— Record extracts —
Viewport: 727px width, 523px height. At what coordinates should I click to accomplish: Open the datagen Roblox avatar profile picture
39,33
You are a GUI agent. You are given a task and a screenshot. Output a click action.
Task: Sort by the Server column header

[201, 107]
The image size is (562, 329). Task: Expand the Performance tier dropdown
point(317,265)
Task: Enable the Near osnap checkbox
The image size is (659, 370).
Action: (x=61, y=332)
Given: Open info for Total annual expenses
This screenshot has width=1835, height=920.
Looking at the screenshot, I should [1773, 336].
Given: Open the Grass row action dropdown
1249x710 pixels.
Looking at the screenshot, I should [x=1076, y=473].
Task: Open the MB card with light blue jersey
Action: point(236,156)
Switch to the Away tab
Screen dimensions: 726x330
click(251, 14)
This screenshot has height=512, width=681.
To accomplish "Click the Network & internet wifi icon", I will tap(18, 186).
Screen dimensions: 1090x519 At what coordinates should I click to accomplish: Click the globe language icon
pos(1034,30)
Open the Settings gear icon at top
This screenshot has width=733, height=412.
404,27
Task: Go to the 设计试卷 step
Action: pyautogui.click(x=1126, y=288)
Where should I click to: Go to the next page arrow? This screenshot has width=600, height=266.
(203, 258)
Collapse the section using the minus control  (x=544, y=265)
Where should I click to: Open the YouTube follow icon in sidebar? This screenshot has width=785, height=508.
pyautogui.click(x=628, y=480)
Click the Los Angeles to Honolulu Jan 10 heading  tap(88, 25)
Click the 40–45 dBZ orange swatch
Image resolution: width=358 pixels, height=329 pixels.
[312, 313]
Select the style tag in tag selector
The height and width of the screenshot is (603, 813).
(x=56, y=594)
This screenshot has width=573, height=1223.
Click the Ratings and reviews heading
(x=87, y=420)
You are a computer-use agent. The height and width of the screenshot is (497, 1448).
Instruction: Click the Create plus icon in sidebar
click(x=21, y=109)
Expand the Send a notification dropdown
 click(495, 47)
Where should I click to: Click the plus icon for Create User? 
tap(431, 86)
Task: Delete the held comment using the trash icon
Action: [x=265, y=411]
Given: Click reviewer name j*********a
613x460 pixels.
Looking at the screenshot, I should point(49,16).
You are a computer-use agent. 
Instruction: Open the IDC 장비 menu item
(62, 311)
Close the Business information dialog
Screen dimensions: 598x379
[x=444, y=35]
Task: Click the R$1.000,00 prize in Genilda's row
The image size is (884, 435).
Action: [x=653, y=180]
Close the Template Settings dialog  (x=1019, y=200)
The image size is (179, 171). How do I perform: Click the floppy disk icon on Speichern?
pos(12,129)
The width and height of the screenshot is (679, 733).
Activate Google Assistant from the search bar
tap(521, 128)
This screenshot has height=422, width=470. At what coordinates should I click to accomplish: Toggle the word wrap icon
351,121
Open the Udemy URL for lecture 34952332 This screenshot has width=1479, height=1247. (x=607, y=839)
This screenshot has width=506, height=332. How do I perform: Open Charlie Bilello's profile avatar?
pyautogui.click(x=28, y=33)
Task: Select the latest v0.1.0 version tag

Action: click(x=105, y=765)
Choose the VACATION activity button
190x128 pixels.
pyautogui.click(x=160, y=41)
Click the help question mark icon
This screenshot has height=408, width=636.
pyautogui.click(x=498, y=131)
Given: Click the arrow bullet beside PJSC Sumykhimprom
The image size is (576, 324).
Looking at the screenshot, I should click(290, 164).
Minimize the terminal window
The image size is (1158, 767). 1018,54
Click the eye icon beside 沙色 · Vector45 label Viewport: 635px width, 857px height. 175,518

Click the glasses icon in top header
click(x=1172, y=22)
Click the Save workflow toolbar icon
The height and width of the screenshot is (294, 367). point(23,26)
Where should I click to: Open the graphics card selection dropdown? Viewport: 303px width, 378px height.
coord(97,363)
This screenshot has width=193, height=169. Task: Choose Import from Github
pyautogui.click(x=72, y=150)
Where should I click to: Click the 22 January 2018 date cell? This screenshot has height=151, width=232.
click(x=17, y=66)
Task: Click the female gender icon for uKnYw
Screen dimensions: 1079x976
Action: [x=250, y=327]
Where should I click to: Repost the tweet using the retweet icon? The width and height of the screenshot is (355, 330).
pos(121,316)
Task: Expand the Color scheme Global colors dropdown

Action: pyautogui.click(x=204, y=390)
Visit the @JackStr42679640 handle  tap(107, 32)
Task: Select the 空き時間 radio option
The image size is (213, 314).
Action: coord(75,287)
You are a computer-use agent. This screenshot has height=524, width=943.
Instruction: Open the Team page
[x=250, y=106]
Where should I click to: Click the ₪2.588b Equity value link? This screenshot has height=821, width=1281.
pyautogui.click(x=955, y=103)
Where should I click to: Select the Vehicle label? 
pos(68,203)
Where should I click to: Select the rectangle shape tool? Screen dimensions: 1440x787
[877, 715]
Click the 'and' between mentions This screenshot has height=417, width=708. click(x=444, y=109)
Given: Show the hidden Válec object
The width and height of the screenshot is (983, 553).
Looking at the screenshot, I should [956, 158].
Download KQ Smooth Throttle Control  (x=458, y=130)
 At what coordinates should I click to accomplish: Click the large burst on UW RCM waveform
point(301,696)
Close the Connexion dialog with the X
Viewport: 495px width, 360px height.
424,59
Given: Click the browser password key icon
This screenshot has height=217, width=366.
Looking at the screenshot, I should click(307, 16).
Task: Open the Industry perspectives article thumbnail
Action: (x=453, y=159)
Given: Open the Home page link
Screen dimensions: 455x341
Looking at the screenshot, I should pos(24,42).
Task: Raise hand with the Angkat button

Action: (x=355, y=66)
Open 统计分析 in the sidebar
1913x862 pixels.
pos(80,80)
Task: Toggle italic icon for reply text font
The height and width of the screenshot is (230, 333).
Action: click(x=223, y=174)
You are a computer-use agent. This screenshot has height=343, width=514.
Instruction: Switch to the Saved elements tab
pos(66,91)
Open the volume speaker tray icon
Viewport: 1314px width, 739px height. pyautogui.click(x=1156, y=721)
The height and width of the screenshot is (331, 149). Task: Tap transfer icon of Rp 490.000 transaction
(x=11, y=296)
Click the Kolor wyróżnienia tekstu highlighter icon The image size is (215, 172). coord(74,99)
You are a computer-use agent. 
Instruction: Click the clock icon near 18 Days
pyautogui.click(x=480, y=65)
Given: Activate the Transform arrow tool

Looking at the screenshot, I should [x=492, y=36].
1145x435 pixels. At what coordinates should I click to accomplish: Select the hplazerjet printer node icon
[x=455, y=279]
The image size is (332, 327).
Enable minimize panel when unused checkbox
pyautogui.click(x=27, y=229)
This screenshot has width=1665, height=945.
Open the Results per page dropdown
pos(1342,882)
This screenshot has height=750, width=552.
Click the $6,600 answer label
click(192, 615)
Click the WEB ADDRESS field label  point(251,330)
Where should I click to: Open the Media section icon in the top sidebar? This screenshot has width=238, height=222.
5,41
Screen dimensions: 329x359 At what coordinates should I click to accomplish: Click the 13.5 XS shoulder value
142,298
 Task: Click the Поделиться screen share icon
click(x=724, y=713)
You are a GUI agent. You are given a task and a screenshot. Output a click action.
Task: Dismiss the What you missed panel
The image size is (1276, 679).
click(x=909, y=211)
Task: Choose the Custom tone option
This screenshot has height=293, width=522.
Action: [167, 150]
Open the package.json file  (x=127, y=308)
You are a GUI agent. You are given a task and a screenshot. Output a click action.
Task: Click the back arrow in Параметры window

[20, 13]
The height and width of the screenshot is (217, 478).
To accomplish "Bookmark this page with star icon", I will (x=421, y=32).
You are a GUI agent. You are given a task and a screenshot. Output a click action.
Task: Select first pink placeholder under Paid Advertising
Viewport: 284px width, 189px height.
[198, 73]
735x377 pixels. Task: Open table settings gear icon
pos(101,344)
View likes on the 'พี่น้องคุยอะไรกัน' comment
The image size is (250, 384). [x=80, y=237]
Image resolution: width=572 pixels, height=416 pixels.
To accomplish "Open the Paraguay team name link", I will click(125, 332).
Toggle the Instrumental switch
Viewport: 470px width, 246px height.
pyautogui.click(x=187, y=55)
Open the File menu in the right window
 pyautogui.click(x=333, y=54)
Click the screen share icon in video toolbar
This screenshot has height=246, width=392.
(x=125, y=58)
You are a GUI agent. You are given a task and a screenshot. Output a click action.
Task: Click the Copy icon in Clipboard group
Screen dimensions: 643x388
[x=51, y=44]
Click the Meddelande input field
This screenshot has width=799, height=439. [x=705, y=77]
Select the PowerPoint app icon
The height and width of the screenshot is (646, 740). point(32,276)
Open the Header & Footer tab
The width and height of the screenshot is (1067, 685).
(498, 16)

— The request —
Substitute "panel" for "section" in the records from the line with "This screenshot has height=512, width=681." up to and including the line with "(x=56, y=594)". Write out only those lines, with nothing else changed.

— Result —
This screenshot has height=512, width=681.
To accomplish "Click the Network & internet wifi icon", I will tap(18, 186).
Screen dimensions: 1090x519 At what coordinates should I click to accomplish: Click the globe language icon
pos(1034,30)
Open the Settings gear icon at top
This screenshot has width=733, height=412.
404,27
Task: Go to the 设计试卷 step
Action: pyautogui.click(x=1126, y=288)
Where should I click to: Go to the next page arrow? This screenshot has width=600, height=266.
(203, 258)
Collapse the panel using the minus control  (x=544, y=265)
Where should I click to: Open the YouTube follow icon in sidebar? This screenshot has width=785, height=508.
pyautogui.click(x=628, y=480)
Click the Los Angeles to Honolulu Jan 10 heading  tap(88, 25)
Click the 40–45 dBZ orange swatch
Image resolution: width=358 pixels, height=329 pixels.
[312, 313]
Select the style tag in tag selector
The height and width of the screenshot is (603, 813).
(x=56, y=594)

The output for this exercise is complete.